In reality, the gopis feeling of happiness was indirect, because it depends entirely on the satisfaction of Krishna. This is always the case with motivated love for God. This pure love is possible only when the servant or the maid derives his or her happiness from that of his or her master, in this case Krishna, God, the Supreme Person. They know the desires of God, and how to serve Him with perfect love for His pleasure. They perform their service expertly for the satisfaction of their beloved.
Take for example the exchange of love between Goddess Radharani and Krishna, and between the gopis and Krishna.

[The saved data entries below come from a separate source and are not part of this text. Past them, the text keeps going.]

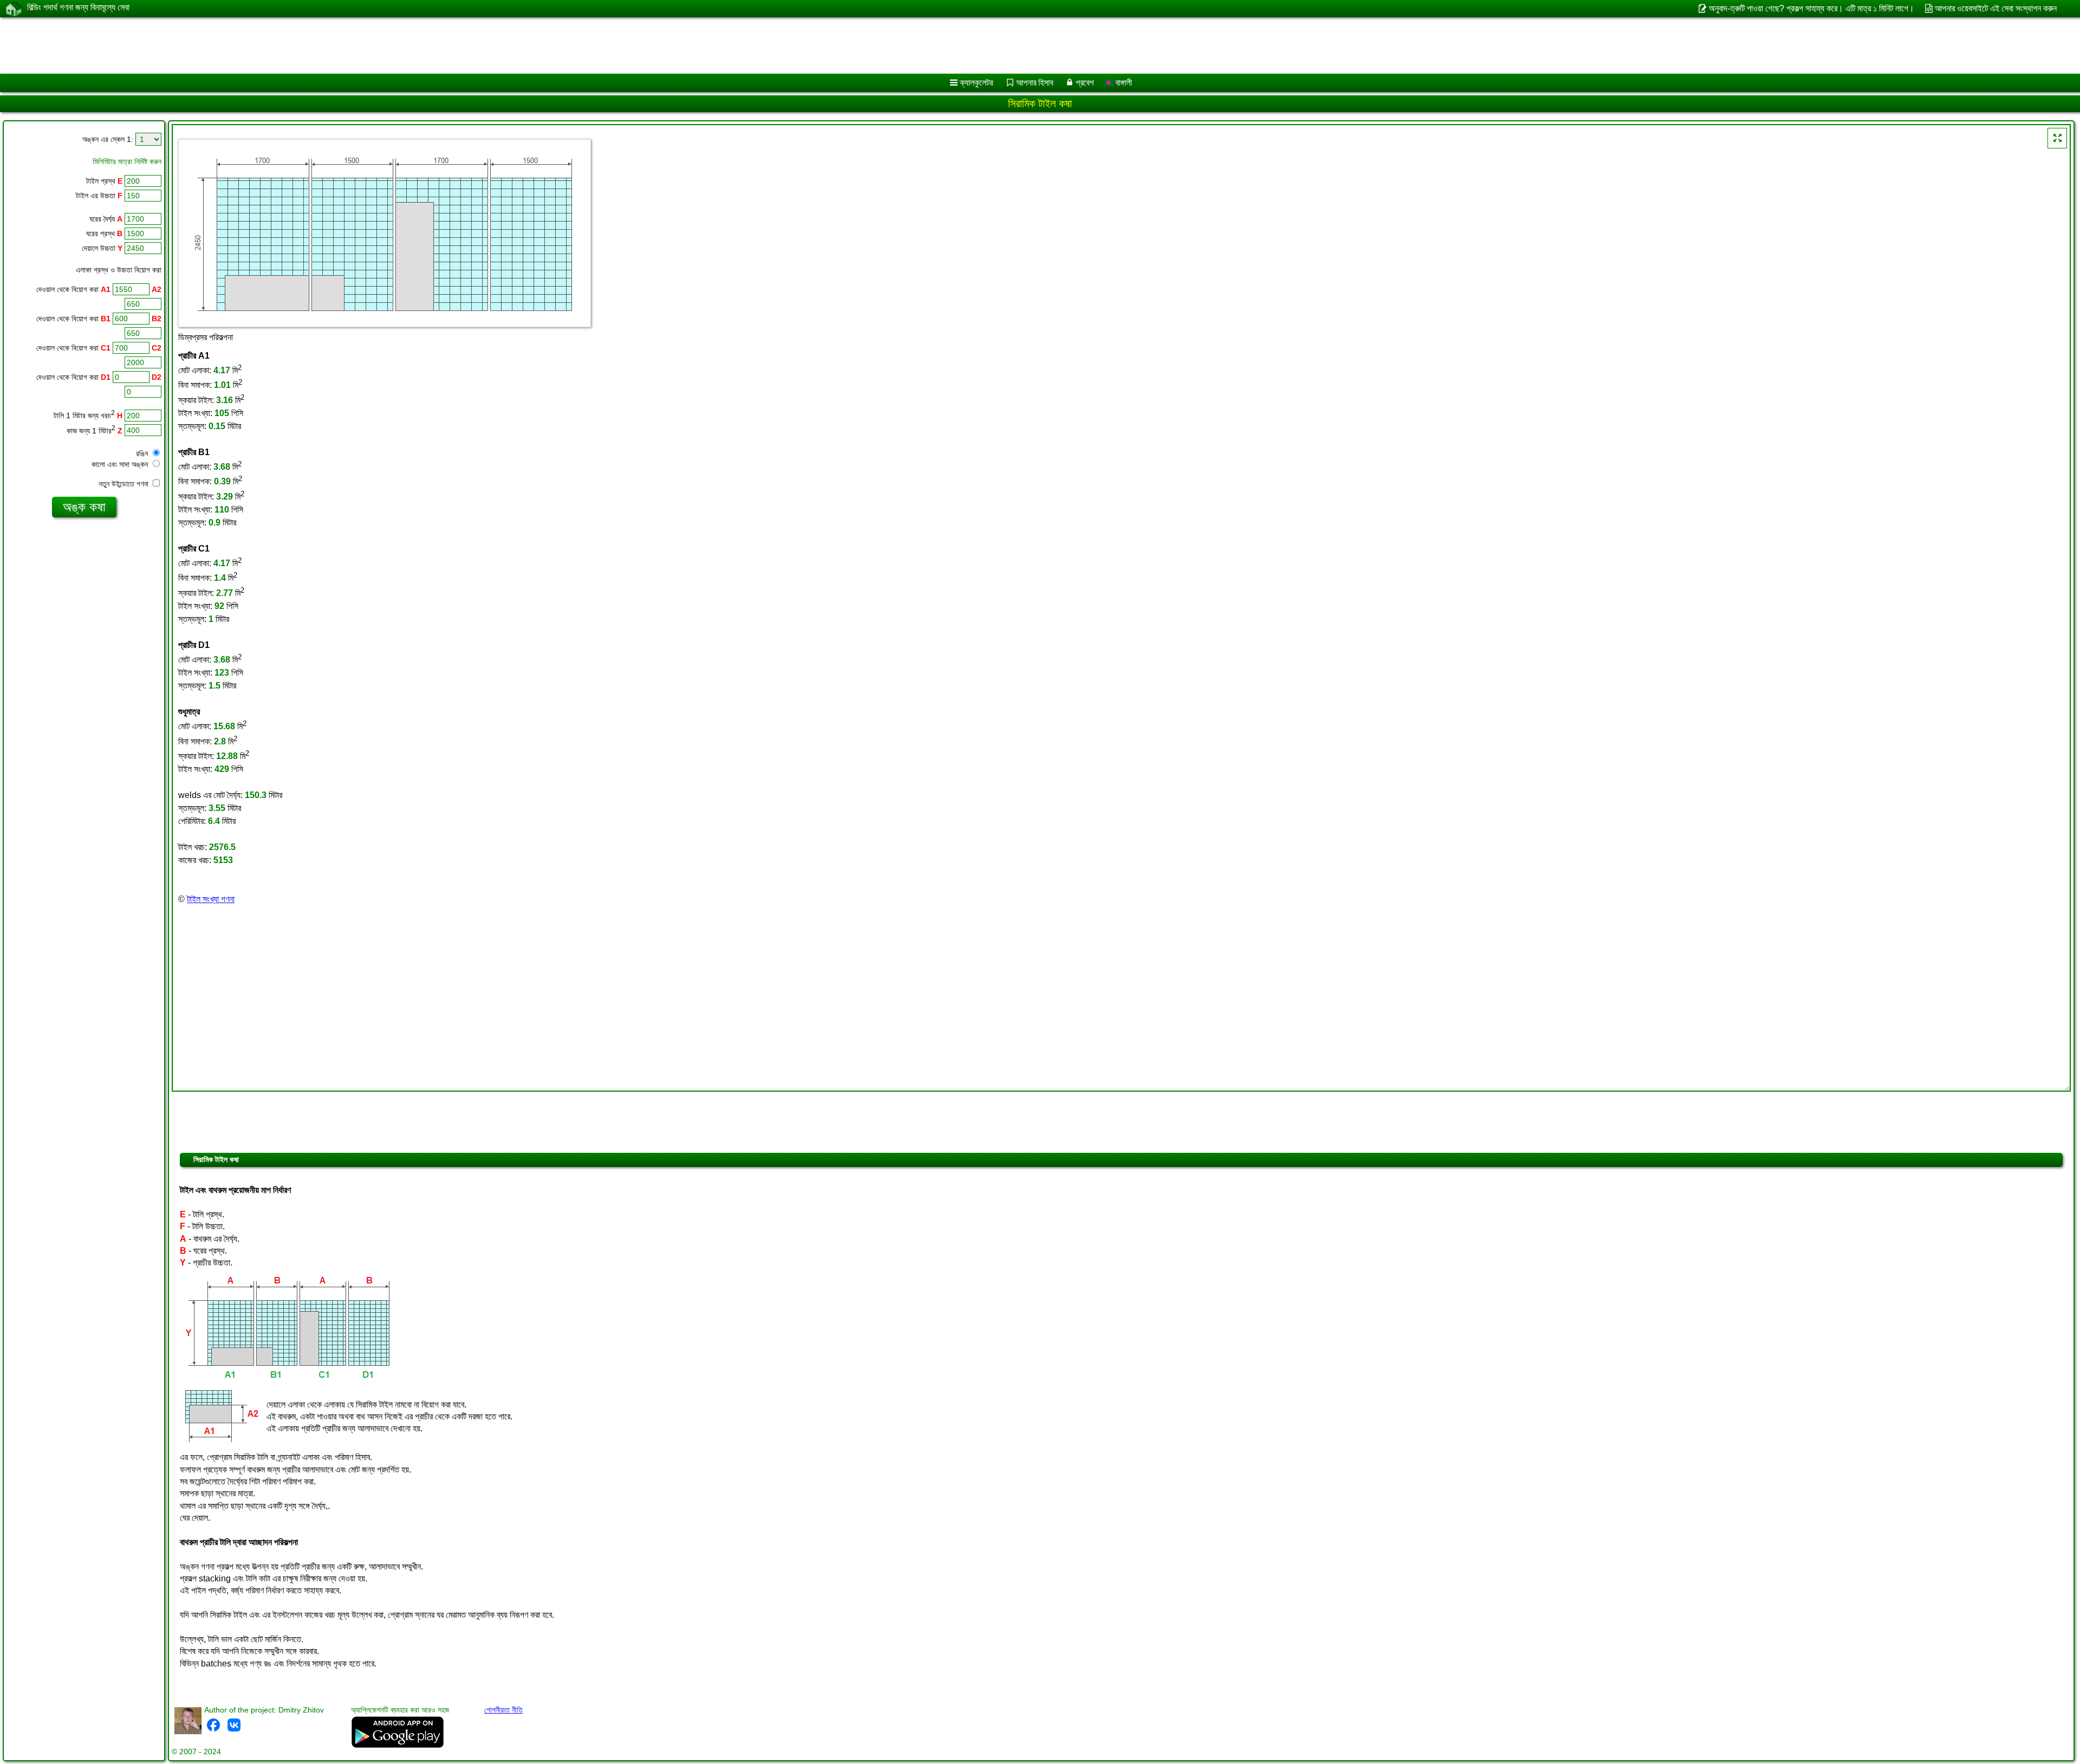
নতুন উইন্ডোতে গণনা (125, 483)
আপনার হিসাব (1034, 82)
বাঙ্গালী (1122, 82)
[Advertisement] (329, 45)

These exchanges of feelings between Krishna and Radharani are very difficult to understand for anyone who is not already established at the level of pure virtue. Even material virtue does not allow one to grasp this transcendental reciprocity. Therefore, one has to go beyond it to reach it, because the exchange of feelings between Radharani and Krishna is not a matter of the material universe.
Even the most skillful reasoner cannot understand this, either directly or indirectly. The material activities relate to the material body or the more subtle mind. But the exchange of feelings between Radharani and Krishna transcends all intellectual speculation. Only the purified senses, free from all the designations of the material world, can enable one to know this spiritual knowledge.
The purified senses can indeed appreciate these spiritual romps, whereas impersonalists (those who believe that God is a formless Spiritual Being), deprived of the very notion of spiritual senses, can only perceive what is within the reach of their material senses, so that they cannot understand the exchanges or romps based on the spiritual senses. Those who possess purely empirical knowledge, however developed, can only satisfy their dull material senses by indulging in crude physical activities or intellectual speculation. Whatever proceeds from the material body or mind is as imperfect as it is perishable, whereas the spiritual and absolute activities are as luminous as they are sublime.